家に帰ると河童はいなかった。あったのは滅茶苦茶に荒らされた部屋と鋭い何かで付けられた三本線の引っ掻き傷が無数、そして部屋中を真っ赤に染める血液痕。
何があったと言うのか。
部屋の中を見渡す、河童が抱卵していた大きな座布団の上には血液痕は無い。そして卵も無い。引っ掻き傷、4~50センチあるし三本線の間隔が10センチ程ある。深さは2,3センチあり、こんな傷を付けられるのは地上で熊ぐらいだろう。しかし三本線、熊ではない。では何か? 河童か? 河童には爪が無い、こんな傷は作れない。
やはり人外と考えるほかあるまい。
これだけの血液、人が一人死んでてもおかしくない量だ、しかしこの血液は河童のモノではない。河童の血液は青い。一度喧嘩して額をせん抜きでかち割った時、青い血が噴いたから良く覚えている。河童の血は青い。
では誰の血液なのか?
河童を襲った人外の物だろうか?
分からない。
電気が消えた。部屋の片隅が薄ぼんやり光っている。目を細め見るとそこには青白く光る小さなアマガエルがいた。
「ついていっては駄目」
アマガエルが俺に話しかける。
「ついていっては駄目、それしか望みが無くとも」
「何について行くって言うんだ」
「ついていってはブジャァァ」
「おやおやこんな所にカエルがいましたか、踏んでしまいました。カエルを踏んで2000ドルした革靴が台無しです」
カエルがいた部屋の片隅にはイブニングを着た男が立っている。男? 男だろう。スラリと背が高く細身だが肩幅が広い。男と考えていいだろう。
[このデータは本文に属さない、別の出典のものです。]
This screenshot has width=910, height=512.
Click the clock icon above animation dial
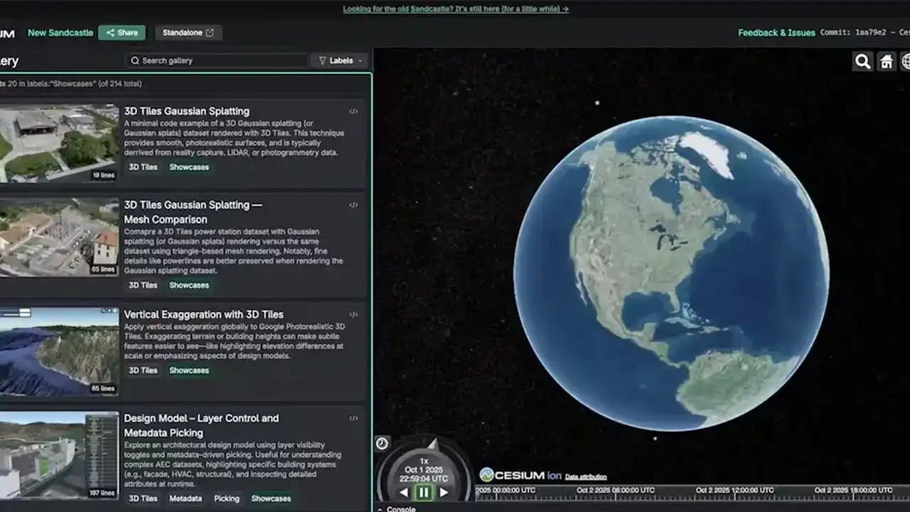click(382, 443)
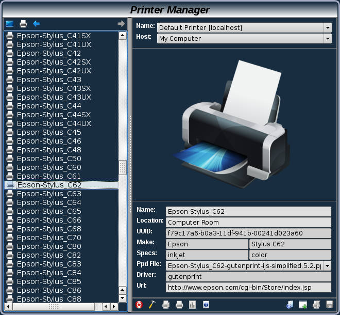Viewport: 340px width, 315px height.
Task: Click the printer list scroll-up arrow
Action: pyautogui.click(x=123, y=36)
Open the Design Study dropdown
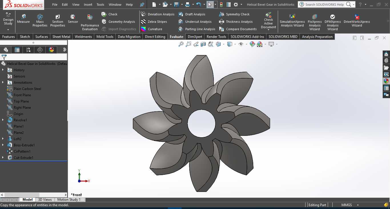The width and height of the screenshot is (390, 209). tap(8, 22)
男の顔は山羊だった、黒山羊、額に五芒星の傷があり血が滴り落ちている。
「申しおくれました。わたくしブラフと申します。以後御見知りおきを」
ブラフは慇懃に頭を下げる。
「では参りましょうか」
「何処にだ」
「何処って決まっているではないですか、貴方が今一番行かなければならない所にですよ」
「河童のもとにか?」
「貴方がそう望むなら」
ブラフが部屋の窓を開ける。窓の外は真っ黒な闇、一センチ先も見えない。
「参りましょうか」
ブラフは窓を通り闇の中に消える。俺の足元で肉片と化したアマガエルが俺に縋り付く。
「いっては駄目」
肉片青白い光を放つ。
※本作はフィクションです。実在の人物・団体とは一切関係ありません。